Work instructions: In the album review below, reproduce word for word the passage between "But Callaway - who" and "performer's own style.", inclusive.

━━━ Given text

CALLAWAY
CAPTURES THE ESSENCE OF ELLA
Ray Mark Rinaldi
St. Louis Post-Dispatch
10-17-1996
To Ella with Love
Ann Hampton Callaway (After 9)
Ann Hampton
Callaway shows some guts releasing a tribute to Ella Fitzgerald just a few months after
the singer's death. Fitzgerald was a national treasure, a musical Mother Teresa to the
masses, and anything less than skilled reverence on the part of Callaway would invite a
dismissing "who-does-she-think-she-is" from fans.
But Callaway - who actually
started the project well before Ella' s death in June - can stand tall. This album does
just what a tribute should do: pay homage to a familiar vocalist's best tricks while
preserving the new performer's own style.

━━━━━━
━━━ Data excerpt

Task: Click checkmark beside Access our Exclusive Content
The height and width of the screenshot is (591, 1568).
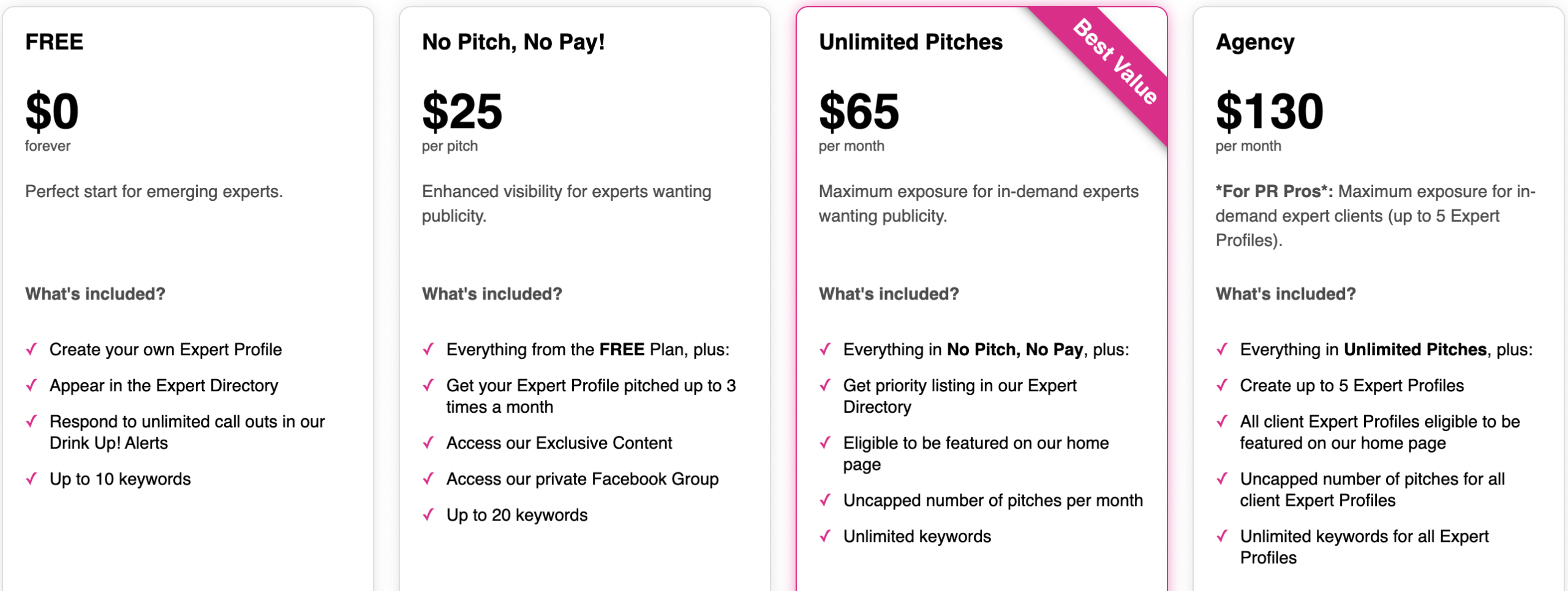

━━━━━━

Result of the task:
But Callaway - who actually
started the project well before Ella' s death in June - can stand tall. This album does
just what a tribute should do: pay homage to a familiar vocalist's best tricks while
preserving the new performer's own style.